Make Your Experiences Count. They Can Change the World.
LET’S BRING ALL OF OUR KNOWLEDGE AND EXPERIENCES TOGETHER.
TOGETHER WE KNOW MORE. TOGETHER WE ACHIEVE MORE. TOGETHER WE DO BETTER.
Published: September 30, 2021
Welcome to round 3 of our interview series on the 2020 programme reports. This time, we invited our colleague Kristina Kroyer, programme coordinator of Central America, to share her thoughts on the process, highlights, lessons learned and surprises with us. Keep reading and find out what has moved our partner organisations in Central America in 2020.
Kristina, how would you describe the reporting process in general?
I have been coordinating the programme in Central America here in Vienna only since last year, so it was the first time for me to prepare the regional report of the ADA Framework Programme. Before that, I had already consolidated contributions – results, lessons learned, challenges, etc. – from different countries and partner organisations into reports within the framework of KNOW-HOW3000 and Policy Dialogue.
But to summarise the multitude of initiatives in Central America within the ADA Framework Programme – 6 in Guatemala, 5 in El Salvador and 3 in Nicaragua – thematically divided into our 2 sectors Human Rights-Civil Society and Rural Development-Natural Resource Management – and to treat all the different partners and their successes as well as difficulties in the same amount of depth in an exceptional year like 2020 was quite a challenge. Fortunately, I could build on the good preparatory work of my predecessor and it was a great start for me to get to know the initiatives in detail.
Where there any surprises for you this year? Did you find any unexpected results?

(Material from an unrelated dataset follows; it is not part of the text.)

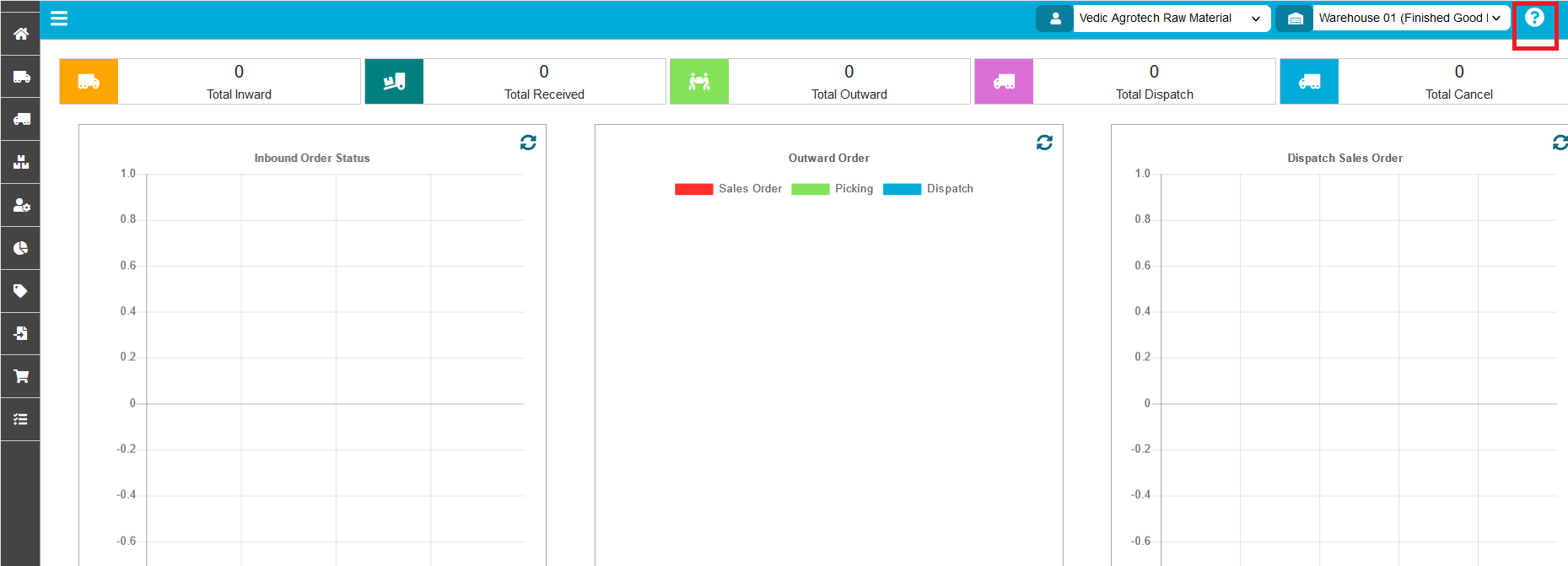1568x566 pixels.
Task: Go to Home in the sidebar
Action: pos(20,34)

Despite Corona, natural disasters and political developments that limit civil society’s freedom to act in the 3 Central American countries that we work in, considerable achievements were made in 2020. By the end of 2020, our partner organisations had worked with around 1,500 families to promote food security and income through agroecological production, and with over 6,000 people (2/3 women) to strengthen and exercise their rights. They have installed over 400 water systems and registered and monitored over 1,600 cases of gender-based violence. Given the difficult circumstances, these are remarkable successes that we should share and communicate widely. In addition, many partner organisations implemented awareness-raising campaigns on COVID-19 prevention with their target groups and target communities along the way.
From my point of view, there was an unexpected but very positive development in the area of knowledge management – KH3000: The Communities of Practice have moved closer together and increased their activities by switching from annual face-to-face meetings to more regular online meetings. This is due to the commitment of the project teams at partner organizations, but also to the good support by a HORIZONT3000 Technical Advisor and, of course, by the Programme Officers, who are in constant contact with the partner organisations. Regarding our gender work a major learning process involving the entire partner community was initiated with the support of a Salvadoran organisation, made possible by a pretty fast switch to new technologies and virtual methods.
What were the most important learnings and take-aways from the report?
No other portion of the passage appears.